* _Ações a realizar_
[a] Segundo o texto sobre espiritualidade, por que não se deve levar a sério os ateus militantes que consideram o ateísmo uma "evolução espiritual"? Responda em uma a três frases.
[b] Prossiga o texto sobre espiritualidade a partir do ponto em que ele termina.

##### Trecho do texto

Nada a ver com religião como muleta, mas sim com uma espiritualidade de quem caminha só, eternamente, entre sombras.
Eu, mais miserável nesse assunto, apesar de não religioso, sou facilmente capturado pelo aspecto estético e sublime de templos sagrados. Foi um prazer ver e ouvir aquela missa "en chileno".
A catedral silenciosa, discreta e com pouca luz, com sua altura gigantesca, nos ajudava a lembrar nosso lugar no mundo -que não me venham os inteligentinhos fazer o blá-blá-blá da crítica à religião, porque a conheço desde o jardim da infância.
Sentir-se "em seu justo lugar no mundo" é parte clássica de toda boa espiritualidade, contra esse narcisismo dos "direitos do Eu total" de hoje, essa coisa "ninja brega".
Este "justo lugar no mundo" é parte daquilo que o historiador das religiões Mircea Eliade chama de perceber que não somos o "axis mundi" (o eixo do mundo). Toda verdadeira espiritualidade deve nos ajudar a vivenciar este "descentramento" de nosso próprio valor.
O mistério me encanta e me faz sentir menos banal. A sensação da banalidade de tudo me esmaga continuamente. Sou um peregrino da falta de sentido. Uma testemunha da noite escura da alma de San Juan de la Cruz e Terrence Malick. Não levo a sério ateus militantes que ainda acham que ateísmo é "evolução espiritual". Para mim, ateísmo é, apenas, o modo mais óbvio de ser e um estágio elementar em filosofia.
Fiquei ateu com oito anos. Alguém poderia dizer que com os anos me tornei um ateu encantado pelo "personagem" Deus e pela possibilidade de existir o perdão no mundo, justamente porque, no fundo, não o merecemos. Sou cego, mas pressinto o espaço à minha volta.

##########
##### Dados abaixo

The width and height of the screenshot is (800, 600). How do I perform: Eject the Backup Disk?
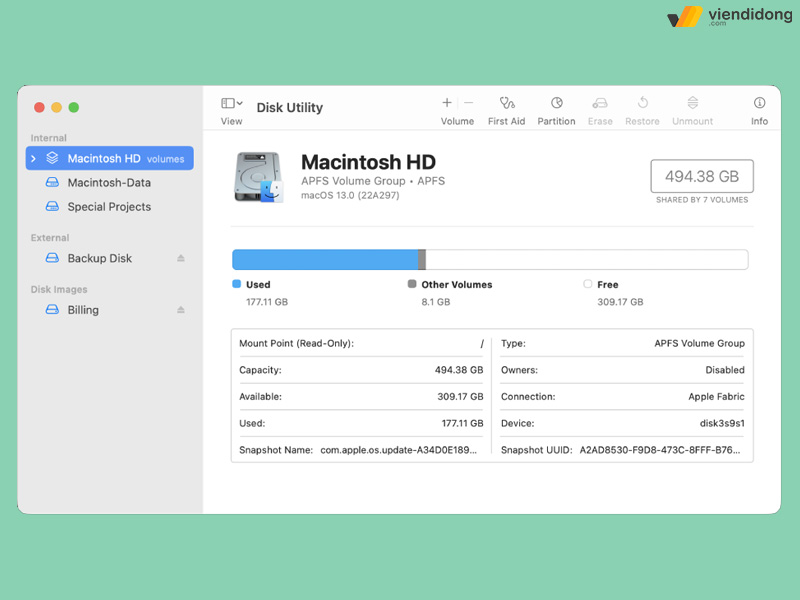click(x=181, y=258)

##########

* _Respostas_
[a] Para quem escreve, o ateísmo é apenas o modo mais óbvio de ser e um estágio elementar em filosofia. Por isso, não pode ser tratado como uma "evolução espiritual".

[b]
O padre em sua homilia falava da alegria da vida. O papa Francisco quando cá esteve tocou neste tema, falando da "religião da alegria". Não se trata de autoajuda, como pode parecer aos desinformados, mas da mais fina teologia moral cristã (e judaica também). O que é essa alegria? Vejamos.
A vida é precária. A pobreza (material, espiritual, psicológica) é como a gravidade, na hora em que relaxamos, ela nos consome. É uma questão de tempo. Nosso caminho é "para baixo". Não é à toa que tomamos antidepressivos o tempo todo, cada um se vira como pode. A solidariedade na melancolia devia nos unir a todos. O que não perdoo na autoajuda é que ela mente para nosso justo desespero dizendo que ele é mera questão de incompetência.
É aqui que começa a consistência da teologia da alegria a qual se refere o papa Francisco: temos todas as razões "materiais" do mundo para sermos tristes, o milagre é não sermos tristes todo o tempo.
Confiar na vida é quase impossível. A fé na vida é um mistério e um dom. Muito mais caro do que a inteligência e a cultura -não as desprezo, porque inclusive elas são quase tudo que tenho.
Este é o sentido de fé como "estar acompanhando" em sua encíclica "A Luz da Fé".
A alegria da qual falava o padre chileno e o papa Francisco é a "alegria teologal", aquela que nasce das três virtudes teologais básicas: a esperança, a fé e a caridade (o amor).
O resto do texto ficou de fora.